Officials from the National Forestry Authority and the Electricity Regulatory Authority and residents of Byakuku 
Village in Buikwe District at a coffee and banana plantation in Mabira Forest. PHOTO/STEPHEN OTAGE

What you need to know:

  • It is time for a creative solution to bridge the gap in the speed of enforcement against deforestation.

This month, residents of Wakisi Sub County in Buikwe District raised the alarm on growing encroachment on Mabira Forest. What is new is that encroachers are using chemicals rather than the traditional axe or saw, to destroy the forest. According to residents, when this chemical is sprayed on trees, it causes the rotting of tree roots.

This is a particularly worrying trend within a situation of already fast-declining forest cover not only in Mabira but also countrywide. In 2017, the country’s forest cover was reported as having dropped from 11 to 9 percent. This followed another decline from 24 percent in 1990. It is estimated that Mabira Forest, which has been protected as a forest reserve since 1932, covers 30,000 hectares.

The loss of forest cover goes hand in hand with the massive degradation of forested areas adjacent to the protected areas. Mabira’s location close to the bustling centres of industry and growing demand for agricultural land has made it especially vulnerable to demand for timber by loggers and encroachment by farming communities extending themselves into the protected area in complete disregard or ignorance of its boundaries. The forest has since survived a government attempt to degazette 7,000 hectares for sugarcane growing, a move that was successfully contested by environmental activists.

At the moment, efforts to protect and restore the forest seem ineffective since large groups are able to move into the forest almost overnight and establish themselves unknown to the authorities. Once encroachers establish themselves in protected areas, extracting them not only puts forest rangers in danger of physical harm but also leaves forest regulators in the crosshairs of politicians.
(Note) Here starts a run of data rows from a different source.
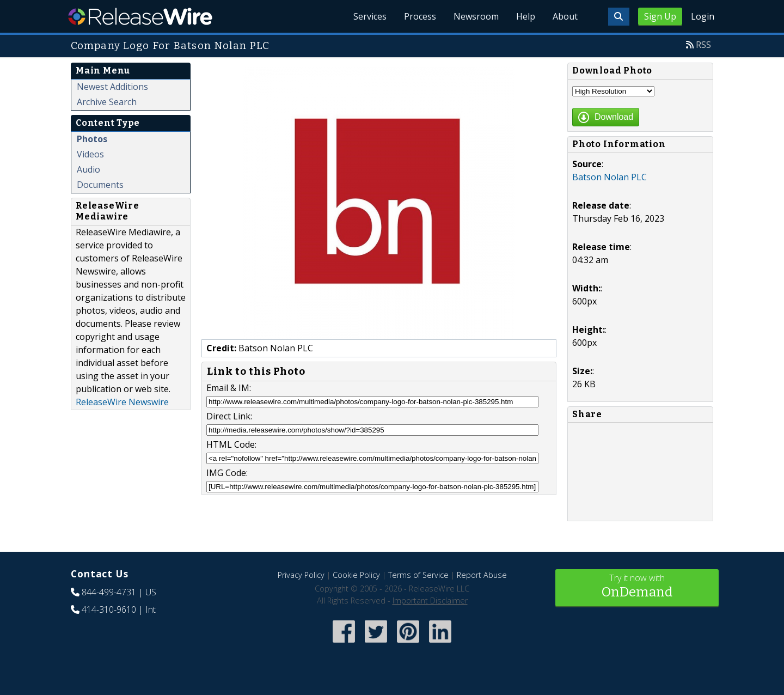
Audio (88, 169)
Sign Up (660, 16)
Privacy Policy (301, 575)
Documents (100, 185)
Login (702, 16)
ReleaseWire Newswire (122, 402)
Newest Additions (112, 87)
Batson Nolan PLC (609, 177)
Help (525, 16)
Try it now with (637, 587)
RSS (703, 45)
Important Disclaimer (430, 600)
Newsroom (476, 16)
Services (370, 16)
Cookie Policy (356, 575)
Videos (90, 154)
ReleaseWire (140, 16)
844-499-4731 (109, 592)
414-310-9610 (109, 609)
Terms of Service (418, 575)
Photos (92, 139)
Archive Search (107, 102)
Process (420, 16)
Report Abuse (482, 575)
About (565, 16)
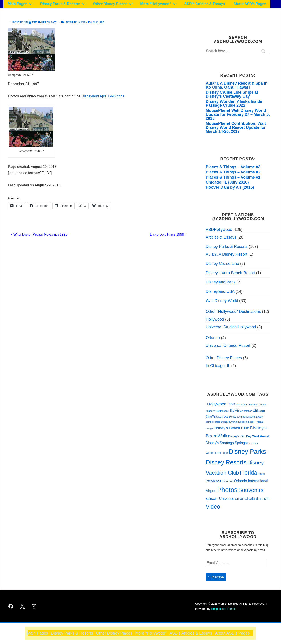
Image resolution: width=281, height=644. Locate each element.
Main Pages (20, 4)
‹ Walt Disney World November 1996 (39, 234)
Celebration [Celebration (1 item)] (246, 411)
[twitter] (22, 606)
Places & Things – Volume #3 (233, 167)
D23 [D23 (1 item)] (221, 416)
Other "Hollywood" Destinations (233, 312)
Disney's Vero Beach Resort (230, 273)
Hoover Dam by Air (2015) (230, 187)
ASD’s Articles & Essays (204, 4)
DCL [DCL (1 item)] (226, 416)
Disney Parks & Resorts (63, 4)
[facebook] (11, 606)
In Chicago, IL (218, 366)
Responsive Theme (223, 609)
Selfish exploitative interests have taken over in Mabira with forest regulatory bodies and law enforcement playing catchup to the fast-moving degradation of the forest. This might be the time to work out a partnership with the communities surrounding the forest, to protect it for mutual benefit of conservation and careful extraction of minimum benefits such as medicinal plants and perhaps a share in tourism revenues.
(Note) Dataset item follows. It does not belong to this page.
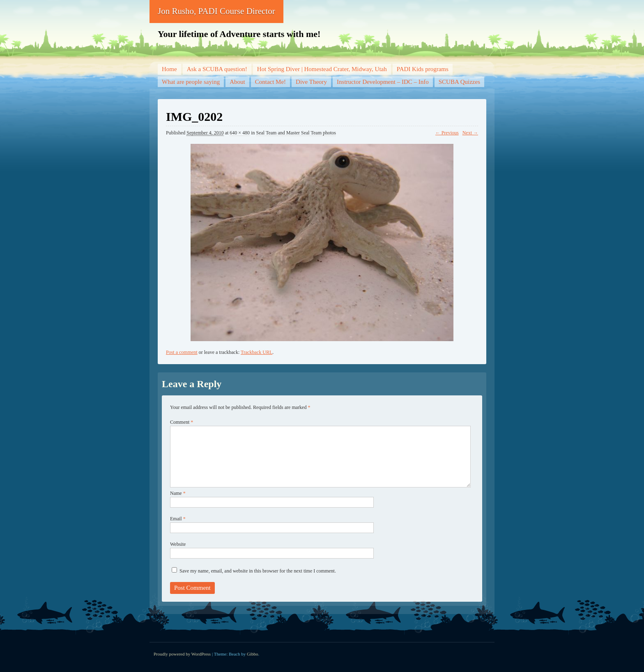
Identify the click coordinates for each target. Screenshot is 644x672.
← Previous (447, 133)
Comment (182, 422)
Without the cooperation of those living adjacent to the forest and/or stepping up any existing efforts at community collaboration, illegal activities will continue to crop up in the forest faster than the authorities can catch up with the encroachers. With increasing commercial interests, including an ever-expanding construction industry and the attendant demand for timber, forested areas like Mabira will continue to be targeted for encroachment and destruction. It is time for a creative solution to bridge the gap in the speed of enforcement against deforestation.